> **FRAGMENTO PROPORCIONADO**:
========

Ahora que está bien visto fumar marihuana, deslizo una inocente hipótesis: Alfonso Reyes conoció de primera mano los atributos del peyote. Lo que pasa es que estamos tan acostumbrados a contemplar a nuestro don Alfonso como una figura pontifical y marmórea, que olvidamos los rasgos “demasiado humanos” del regiomontano más universal. Ya desde hace décadas en un libro que titulé El erotismo en Alfonso Reyes (1987), intenté humanizar al sabio-pícaro. Y este pasado fin de semana, en una relectura de sus libros, me encontré con que muy probablemente Reyes conoció de primera mano lo atributos sagrados del peyote.

Son varios los indicios de esta afición alfonsina que no es tampoco un descubrimiento sorprendente. Sin que Reyes lo diga con todas sus letras, la descripción casi en primera persona que hace en su ensayo Interpretación del peyote (“Los Trabajos y los días”, en OC, t. IX, PP 358-350) es de una evidencia transparente: “El peyotl, la hierba sagrada de los tarahumaras, posee la propiedad de transformar los sonidos en visiones, las notas musicales en alucinaciones luminosas”. Mera conversión en prosa de las vivencias que el joven Reyes había plasmado en su poema “Yerbas del Tarahumara” (1927): “Yerba de los portentos/ sinfonía lograda/ que convierte los ruidos en colores”.

========

> **LISTADO DE DATOS**:

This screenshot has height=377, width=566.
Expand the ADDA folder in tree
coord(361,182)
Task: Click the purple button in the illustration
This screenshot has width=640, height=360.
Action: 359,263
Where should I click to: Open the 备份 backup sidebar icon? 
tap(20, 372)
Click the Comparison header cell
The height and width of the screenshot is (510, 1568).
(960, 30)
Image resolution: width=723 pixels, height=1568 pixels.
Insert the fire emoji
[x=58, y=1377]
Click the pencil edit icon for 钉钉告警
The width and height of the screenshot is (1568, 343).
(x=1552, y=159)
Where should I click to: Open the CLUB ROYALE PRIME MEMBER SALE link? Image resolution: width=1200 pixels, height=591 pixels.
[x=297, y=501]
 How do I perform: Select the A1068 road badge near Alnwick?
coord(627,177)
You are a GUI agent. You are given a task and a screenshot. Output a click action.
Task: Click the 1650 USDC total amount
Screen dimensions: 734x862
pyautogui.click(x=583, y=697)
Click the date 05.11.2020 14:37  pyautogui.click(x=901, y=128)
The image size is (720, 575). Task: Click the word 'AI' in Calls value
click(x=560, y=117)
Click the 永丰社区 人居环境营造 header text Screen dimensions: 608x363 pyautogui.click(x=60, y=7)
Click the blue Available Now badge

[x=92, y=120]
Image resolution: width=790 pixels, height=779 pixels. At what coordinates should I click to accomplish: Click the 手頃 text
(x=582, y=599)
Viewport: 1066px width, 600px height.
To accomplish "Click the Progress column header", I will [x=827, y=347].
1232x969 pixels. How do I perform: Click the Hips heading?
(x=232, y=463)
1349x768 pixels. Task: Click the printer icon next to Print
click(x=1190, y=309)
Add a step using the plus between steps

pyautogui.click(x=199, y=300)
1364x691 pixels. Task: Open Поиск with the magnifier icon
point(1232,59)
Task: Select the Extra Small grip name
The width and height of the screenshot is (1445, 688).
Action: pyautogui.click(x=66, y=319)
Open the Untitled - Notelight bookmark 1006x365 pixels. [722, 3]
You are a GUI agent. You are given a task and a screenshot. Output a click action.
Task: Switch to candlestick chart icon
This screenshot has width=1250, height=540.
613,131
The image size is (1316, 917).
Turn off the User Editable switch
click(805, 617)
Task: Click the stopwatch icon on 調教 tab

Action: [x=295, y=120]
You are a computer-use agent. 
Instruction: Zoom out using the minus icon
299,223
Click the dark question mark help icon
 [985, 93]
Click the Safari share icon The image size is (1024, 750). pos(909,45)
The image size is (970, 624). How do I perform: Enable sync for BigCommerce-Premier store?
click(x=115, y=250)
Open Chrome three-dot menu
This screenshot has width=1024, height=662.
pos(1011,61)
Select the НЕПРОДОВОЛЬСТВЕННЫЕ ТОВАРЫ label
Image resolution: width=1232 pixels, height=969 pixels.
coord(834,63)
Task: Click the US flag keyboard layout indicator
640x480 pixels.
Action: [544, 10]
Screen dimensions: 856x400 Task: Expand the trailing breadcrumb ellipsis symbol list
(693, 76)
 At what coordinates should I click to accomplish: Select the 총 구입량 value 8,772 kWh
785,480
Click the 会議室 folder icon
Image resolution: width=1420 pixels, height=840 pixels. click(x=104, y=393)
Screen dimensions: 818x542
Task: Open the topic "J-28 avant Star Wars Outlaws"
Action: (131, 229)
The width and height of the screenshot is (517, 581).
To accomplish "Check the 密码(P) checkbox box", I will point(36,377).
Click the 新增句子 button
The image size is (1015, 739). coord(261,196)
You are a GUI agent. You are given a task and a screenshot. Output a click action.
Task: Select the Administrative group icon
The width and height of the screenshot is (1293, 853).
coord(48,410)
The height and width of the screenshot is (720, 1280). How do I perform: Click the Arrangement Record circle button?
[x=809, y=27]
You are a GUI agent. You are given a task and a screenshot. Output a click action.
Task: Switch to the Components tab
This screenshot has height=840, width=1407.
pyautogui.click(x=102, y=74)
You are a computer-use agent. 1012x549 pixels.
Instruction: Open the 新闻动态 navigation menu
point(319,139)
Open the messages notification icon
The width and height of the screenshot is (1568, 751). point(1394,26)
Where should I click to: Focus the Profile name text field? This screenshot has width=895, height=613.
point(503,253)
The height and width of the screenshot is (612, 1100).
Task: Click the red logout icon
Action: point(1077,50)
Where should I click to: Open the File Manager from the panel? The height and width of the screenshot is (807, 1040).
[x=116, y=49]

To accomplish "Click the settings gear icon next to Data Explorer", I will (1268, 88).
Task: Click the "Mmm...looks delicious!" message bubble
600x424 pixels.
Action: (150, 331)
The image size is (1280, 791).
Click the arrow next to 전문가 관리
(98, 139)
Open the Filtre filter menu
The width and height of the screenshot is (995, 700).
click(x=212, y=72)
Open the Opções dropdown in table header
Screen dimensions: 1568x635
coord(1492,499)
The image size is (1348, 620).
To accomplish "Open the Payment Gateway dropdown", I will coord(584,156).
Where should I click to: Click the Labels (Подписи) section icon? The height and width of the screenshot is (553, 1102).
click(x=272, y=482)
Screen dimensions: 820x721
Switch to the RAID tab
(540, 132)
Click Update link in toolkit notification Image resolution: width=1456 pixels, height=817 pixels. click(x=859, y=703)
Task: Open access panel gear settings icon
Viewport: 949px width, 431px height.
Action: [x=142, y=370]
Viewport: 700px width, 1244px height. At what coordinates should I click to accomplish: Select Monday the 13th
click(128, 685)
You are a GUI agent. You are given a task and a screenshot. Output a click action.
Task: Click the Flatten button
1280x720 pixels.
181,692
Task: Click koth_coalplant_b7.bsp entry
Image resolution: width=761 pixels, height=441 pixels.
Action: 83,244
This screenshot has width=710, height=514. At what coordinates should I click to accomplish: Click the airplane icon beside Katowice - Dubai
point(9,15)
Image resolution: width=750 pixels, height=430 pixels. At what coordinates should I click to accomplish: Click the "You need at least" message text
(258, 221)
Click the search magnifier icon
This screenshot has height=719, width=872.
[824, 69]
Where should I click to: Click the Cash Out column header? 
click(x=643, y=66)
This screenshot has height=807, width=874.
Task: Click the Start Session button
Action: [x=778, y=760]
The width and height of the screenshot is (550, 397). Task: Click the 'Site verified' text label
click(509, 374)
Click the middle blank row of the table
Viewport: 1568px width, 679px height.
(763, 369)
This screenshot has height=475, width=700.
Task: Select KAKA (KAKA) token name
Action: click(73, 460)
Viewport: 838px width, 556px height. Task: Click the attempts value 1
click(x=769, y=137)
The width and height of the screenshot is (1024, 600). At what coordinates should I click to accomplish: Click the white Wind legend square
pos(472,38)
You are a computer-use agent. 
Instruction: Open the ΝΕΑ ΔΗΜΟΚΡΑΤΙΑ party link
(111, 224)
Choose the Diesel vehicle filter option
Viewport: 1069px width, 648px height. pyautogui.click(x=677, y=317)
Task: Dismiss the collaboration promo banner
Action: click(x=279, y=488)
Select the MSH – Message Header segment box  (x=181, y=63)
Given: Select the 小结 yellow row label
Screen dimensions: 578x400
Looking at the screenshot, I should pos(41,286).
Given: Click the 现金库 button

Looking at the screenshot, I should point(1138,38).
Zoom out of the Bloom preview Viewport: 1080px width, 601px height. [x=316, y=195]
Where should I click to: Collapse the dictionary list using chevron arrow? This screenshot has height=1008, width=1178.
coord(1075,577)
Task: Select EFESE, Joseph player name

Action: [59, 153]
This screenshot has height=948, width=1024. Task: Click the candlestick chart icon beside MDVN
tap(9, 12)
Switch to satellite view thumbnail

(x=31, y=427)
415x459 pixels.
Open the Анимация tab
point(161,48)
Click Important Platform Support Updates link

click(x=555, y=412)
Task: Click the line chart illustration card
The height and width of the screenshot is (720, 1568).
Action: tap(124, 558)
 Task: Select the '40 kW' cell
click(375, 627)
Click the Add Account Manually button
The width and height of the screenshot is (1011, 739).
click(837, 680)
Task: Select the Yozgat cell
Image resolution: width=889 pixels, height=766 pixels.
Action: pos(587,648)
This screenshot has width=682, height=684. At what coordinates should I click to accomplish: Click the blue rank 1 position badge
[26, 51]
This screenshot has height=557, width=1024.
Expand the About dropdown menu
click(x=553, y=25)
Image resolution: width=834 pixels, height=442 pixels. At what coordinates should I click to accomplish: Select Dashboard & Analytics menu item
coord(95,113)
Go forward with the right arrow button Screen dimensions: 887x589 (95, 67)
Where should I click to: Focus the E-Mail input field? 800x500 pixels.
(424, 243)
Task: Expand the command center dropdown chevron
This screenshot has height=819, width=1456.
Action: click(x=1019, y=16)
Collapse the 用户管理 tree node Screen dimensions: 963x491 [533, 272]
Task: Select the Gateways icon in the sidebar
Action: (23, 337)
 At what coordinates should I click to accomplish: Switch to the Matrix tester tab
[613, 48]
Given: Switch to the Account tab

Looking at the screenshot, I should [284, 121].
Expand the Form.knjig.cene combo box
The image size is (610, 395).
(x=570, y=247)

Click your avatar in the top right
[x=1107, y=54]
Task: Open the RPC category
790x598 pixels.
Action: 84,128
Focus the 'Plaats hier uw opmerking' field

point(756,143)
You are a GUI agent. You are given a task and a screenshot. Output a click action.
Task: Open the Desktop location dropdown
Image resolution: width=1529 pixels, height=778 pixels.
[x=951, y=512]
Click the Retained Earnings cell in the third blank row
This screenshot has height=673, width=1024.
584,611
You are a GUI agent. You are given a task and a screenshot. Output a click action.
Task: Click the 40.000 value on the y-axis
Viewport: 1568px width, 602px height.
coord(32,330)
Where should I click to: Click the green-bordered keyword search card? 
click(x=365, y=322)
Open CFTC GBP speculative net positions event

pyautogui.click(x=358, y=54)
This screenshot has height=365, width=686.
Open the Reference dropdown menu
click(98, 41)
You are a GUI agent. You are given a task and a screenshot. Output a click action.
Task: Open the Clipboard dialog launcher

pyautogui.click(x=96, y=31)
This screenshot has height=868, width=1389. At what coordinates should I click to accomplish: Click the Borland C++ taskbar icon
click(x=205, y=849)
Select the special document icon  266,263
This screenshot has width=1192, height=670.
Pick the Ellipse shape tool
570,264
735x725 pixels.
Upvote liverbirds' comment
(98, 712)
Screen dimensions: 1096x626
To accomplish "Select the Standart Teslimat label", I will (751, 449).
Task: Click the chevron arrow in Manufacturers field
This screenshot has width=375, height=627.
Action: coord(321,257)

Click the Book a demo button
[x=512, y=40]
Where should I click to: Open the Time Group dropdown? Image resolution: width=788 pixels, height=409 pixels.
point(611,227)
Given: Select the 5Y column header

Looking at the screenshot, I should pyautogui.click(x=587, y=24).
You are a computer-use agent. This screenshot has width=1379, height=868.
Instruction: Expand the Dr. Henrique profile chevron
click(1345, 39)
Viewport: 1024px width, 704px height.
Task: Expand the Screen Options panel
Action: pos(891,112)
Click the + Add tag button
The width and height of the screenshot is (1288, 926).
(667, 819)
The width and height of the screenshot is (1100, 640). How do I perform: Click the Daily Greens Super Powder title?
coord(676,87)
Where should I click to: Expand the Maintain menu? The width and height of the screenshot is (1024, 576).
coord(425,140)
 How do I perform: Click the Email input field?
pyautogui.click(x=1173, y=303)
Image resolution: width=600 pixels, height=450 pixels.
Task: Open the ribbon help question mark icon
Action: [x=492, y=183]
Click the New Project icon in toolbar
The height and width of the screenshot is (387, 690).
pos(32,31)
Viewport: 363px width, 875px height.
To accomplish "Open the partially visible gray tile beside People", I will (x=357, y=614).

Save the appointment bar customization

========

> **EJERCICIOS**:
1. Reescribe el fragmento sobre Alfonso Reyes y el peyote, comenzando en "Ahora que está" y terminando en "sagrados del peyote.". Sustituye "marihuana" por "cannabis".
2. Prolonga el fragmento sobre Alfonso Reyes y el peyote a partir de su última oración.

> **RESPUESTAS POR EJERCICIO**:
1.
Ahora que está bien visto fumar cannabis, deslizo una inocente hipótesis: Alfonso Reyes conoció de primera mano los atributos del peyote. Lo que pasa es que estamos tan acostumbrados a contemplar a nuestro don Alfonso como una figura pontifical y marmórea, que olvidamos los rasgos “demasiado humanos” del regiomontano más universal. Ya desde hace décadas en un libro que titulé El erotismo en Alfonso Reyes (1987), intenté humanizar al sabio-pícaro. Y este pasado fin de semana, en una relectura de sus libros, me encontré con que muy probablemente Reyes conoció de primera mano lo atributos sagrados del peyote.

2.
Luego, en su discurso “Ofrenda al Jardín Botánico de Río de Janeiro”, Reyes informa que viajó a Brasil con su valija diplomática cargada con simientes de esa planta mágica de los indios tarahumaras; exportación no demasiado legal que el entonces embajador medicano decidió hacer por sus pistolas, “en nombre de la ciencia de mi país”. Dicho lo cual, procedió a elogiar las “aplicaciones múltiples y portentosas” de la cactácea y a describir sus efectos en el organismo humano con tanta profusión de detalles que es inevitable reconocerle un conocimiento a fondo de la materia en comento: “produce un retardo biológico en el ritmo receptivo (…) hace que las ondas sonoras aparezcan – por relatividad – más aceleradas que de ordinario, hasta transformarse en ondas luminosas” (Norte y Sur en OC t. IX, pp. 89-92). Al cabo de lo cual se toma la molestia de aclarar que la planta no engendra hábito ni vicio y es medicina del dolor moral.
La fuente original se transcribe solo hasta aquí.